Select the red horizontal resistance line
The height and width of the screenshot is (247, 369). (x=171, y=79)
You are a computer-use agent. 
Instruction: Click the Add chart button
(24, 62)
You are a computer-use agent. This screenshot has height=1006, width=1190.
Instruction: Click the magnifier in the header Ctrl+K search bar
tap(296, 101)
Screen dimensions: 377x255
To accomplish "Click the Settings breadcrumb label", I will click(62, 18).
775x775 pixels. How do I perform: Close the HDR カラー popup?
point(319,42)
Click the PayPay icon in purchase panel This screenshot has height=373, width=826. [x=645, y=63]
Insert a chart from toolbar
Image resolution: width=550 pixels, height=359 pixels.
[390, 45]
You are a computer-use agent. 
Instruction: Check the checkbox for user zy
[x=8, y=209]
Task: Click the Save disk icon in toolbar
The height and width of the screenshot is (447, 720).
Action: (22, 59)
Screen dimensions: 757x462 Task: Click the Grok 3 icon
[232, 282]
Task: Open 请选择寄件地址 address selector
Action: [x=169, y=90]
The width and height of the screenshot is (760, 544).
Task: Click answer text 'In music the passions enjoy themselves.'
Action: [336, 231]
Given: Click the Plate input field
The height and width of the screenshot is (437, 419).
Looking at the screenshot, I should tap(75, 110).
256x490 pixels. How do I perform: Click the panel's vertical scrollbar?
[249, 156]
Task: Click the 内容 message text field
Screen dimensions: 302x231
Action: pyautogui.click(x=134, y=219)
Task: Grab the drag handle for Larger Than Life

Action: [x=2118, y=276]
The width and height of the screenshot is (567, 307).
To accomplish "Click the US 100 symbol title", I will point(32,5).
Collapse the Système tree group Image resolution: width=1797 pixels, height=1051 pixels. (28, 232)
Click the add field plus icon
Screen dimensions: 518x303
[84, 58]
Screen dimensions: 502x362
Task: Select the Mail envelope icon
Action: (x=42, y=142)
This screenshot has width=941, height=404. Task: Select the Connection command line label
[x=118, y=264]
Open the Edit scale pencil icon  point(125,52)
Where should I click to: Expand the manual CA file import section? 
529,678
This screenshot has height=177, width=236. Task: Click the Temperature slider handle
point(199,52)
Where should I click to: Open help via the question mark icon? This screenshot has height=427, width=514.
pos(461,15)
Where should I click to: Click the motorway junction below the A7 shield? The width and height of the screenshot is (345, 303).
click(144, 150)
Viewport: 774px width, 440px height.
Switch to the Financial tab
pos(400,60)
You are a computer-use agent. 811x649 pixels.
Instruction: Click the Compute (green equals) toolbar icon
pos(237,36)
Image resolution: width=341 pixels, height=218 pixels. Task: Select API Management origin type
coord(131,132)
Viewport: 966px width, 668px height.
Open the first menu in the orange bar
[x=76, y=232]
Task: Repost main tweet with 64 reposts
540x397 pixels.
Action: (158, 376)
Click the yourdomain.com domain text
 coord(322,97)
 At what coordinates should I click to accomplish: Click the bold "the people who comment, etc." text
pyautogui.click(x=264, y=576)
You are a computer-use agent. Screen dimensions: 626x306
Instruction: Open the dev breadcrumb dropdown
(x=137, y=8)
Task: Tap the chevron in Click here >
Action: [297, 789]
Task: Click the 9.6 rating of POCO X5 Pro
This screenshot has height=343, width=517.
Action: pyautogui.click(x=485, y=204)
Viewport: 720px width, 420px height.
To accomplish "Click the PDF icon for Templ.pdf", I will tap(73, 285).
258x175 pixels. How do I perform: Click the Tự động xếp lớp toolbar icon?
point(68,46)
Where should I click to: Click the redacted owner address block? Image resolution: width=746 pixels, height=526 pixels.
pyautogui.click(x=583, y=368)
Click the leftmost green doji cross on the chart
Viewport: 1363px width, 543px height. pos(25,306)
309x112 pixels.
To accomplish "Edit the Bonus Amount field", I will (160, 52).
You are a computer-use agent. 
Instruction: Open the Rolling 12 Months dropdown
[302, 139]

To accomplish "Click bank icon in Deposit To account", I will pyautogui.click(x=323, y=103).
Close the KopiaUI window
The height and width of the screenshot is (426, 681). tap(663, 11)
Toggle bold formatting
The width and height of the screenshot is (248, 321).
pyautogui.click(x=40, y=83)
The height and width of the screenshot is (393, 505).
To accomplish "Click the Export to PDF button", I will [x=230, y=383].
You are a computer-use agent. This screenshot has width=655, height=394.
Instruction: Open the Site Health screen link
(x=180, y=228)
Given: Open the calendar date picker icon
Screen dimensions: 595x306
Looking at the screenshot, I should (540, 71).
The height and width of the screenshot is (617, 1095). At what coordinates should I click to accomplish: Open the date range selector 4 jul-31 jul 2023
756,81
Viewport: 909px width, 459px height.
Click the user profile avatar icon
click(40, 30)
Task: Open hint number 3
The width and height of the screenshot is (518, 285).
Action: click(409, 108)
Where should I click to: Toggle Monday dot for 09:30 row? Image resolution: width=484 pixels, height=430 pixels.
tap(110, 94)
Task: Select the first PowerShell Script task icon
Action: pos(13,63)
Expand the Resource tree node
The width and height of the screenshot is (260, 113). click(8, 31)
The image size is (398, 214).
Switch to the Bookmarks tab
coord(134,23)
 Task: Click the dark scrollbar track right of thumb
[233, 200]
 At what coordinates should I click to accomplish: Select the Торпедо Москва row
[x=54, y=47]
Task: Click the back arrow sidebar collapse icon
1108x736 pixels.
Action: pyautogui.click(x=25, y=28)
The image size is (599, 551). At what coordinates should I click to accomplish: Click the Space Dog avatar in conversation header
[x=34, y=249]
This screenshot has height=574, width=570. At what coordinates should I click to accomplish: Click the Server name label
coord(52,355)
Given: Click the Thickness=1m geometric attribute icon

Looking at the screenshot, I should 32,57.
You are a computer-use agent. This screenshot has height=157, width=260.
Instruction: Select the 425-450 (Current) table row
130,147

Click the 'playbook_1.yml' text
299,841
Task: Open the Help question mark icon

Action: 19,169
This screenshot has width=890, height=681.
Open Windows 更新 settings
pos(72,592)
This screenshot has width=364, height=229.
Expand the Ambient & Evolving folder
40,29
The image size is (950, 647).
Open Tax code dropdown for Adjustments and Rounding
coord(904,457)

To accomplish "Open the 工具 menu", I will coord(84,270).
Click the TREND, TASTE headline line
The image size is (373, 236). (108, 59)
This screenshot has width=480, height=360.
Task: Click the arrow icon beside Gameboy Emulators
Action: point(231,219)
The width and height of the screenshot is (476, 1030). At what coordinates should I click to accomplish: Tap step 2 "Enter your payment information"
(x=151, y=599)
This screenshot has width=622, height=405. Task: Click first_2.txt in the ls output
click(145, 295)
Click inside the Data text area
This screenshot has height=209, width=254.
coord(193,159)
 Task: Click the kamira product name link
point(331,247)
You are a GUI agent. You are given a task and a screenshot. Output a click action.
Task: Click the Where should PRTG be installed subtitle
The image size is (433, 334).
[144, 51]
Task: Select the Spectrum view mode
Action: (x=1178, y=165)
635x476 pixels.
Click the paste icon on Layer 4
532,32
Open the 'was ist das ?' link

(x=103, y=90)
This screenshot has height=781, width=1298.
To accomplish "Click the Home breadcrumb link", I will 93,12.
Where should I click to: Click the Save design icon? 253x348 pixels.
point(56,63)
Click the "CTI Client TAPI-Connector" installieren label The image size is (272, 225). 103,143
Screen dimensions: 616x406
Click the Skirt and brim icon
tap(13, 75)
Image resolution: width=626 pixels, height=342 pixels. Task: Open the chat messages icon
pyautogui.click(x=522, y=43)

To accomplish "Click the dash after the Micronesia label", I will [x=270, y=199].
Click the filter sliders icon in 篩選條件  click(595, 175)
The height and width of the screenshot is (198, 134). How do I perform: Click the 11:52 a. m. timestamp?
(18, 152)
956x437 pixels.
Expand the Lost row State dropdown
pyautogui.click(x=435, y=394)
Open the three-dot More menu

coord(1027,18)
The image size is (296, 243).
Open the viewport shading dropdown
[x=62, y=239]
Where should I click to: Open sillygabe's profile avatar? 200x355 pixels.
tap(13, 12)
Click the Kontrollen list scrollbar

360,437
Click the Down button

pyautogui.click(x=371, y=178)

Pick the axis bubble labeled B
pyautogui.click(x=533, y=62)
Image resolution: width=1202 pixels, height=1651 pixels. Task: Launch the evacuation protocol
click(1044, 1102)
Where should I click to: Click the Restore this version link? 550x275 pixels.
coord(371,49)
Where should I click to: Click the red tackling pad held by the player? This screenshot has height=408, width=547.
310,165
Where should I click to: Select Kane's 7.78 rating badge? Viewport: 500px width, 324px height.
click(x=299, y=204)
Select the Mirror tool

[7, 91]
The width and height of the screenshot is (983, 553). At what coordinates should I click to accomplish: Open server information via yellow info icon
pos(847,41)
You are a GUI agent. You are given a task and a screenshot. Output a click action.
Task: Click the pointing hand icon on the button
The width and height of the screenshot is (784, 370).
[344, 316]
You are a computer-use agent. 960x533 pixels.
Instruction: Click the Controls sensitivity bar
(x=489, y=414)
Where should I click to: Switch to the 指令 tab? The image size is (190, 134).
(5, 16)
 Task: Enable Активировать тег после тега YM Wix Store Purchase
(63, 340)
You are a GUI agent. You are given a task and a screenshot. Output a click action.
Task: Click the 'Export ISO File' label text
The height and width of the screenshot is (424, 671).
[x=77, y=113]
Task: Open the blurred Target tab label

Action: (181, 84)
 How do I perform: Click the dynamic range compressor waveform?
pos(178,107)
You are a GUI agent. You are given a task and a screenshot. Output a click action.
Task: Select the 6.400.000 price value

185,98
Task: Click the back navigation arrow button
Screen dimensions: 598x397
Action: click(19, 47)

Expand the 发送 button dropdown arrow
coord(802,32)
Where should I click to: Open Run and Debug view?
______
◆ **ACTION ITEM**
Copy the lines above exactly, from the very first through the one containing "Click the add field plus icon", and include no other line.

◆ **EXERCISE SOLUTION**
Select the red horizontal resistance line
The height and width of the screenshot is (247, 369). (x=171, y=79)
You are a computer-use agent. 
Instruction: Click the Add chart button
(24, 62)
You are a computer-use agent. This screenshot has height=1006, width=1190.
Instruction: Click the magnifier in the header Ctrl+K search bar
tap(296, 101)
Screen dimensions: 377x255
To accomplish "Click the Settings breadcrumb label", I will click(62, 18).
775x775 pixels. How do I perform: Close the HDR カラー popup?
point(319,42)
Click the PayPay icon in purchase panel This screenshot has height=373, width=826. [x=645, y=63]
Insert a chart from toolbar
Image resolution: width=550 pixels, height=359 pixels.
[390, 45]
You are a computer-use agent. 
Instruction: Check the checkbox for user zy
[x=8, y=209]
Task: Click the Save disk icon in toolbar
The height and width of the screenshot is (447, 720).
Action: (22, 59)
Screen dimensions: 757x462 Task: Click the Grok 3 icon
[232, 282]
Task: Open 请选择寄件地址 address selector
Action: [x=169, y=90]
The width and height of the screenshot is (760, 544).
Task: Click answer text 'In music the passions enjoy themselves.'
Action: [336, 231]
Given: Click the Plate input field
The height and width of the screenshot is (437, 419).
Looking at the screenshot, I should tap(75, 110).
256x490 pixels. How do I perform: Click the panel's vertical scrollbar?
[249, 156]
Task: Click the 内容 message text field
Screen dimensions: 302x231
Action: pyautogui.click(x=134, y=219)
Task: Grab the drag handle for Larger Than Life

Action: [x=2118, y=276]
The width and height of the screenshot is (567, 307).
To accomplish "Click the US 100 symbol title", I will point(32,5).
Collapse the Système tree group Image resolution: width=1797 pixels, height=1051 pixels. (28, 232)
Click the add field plus icon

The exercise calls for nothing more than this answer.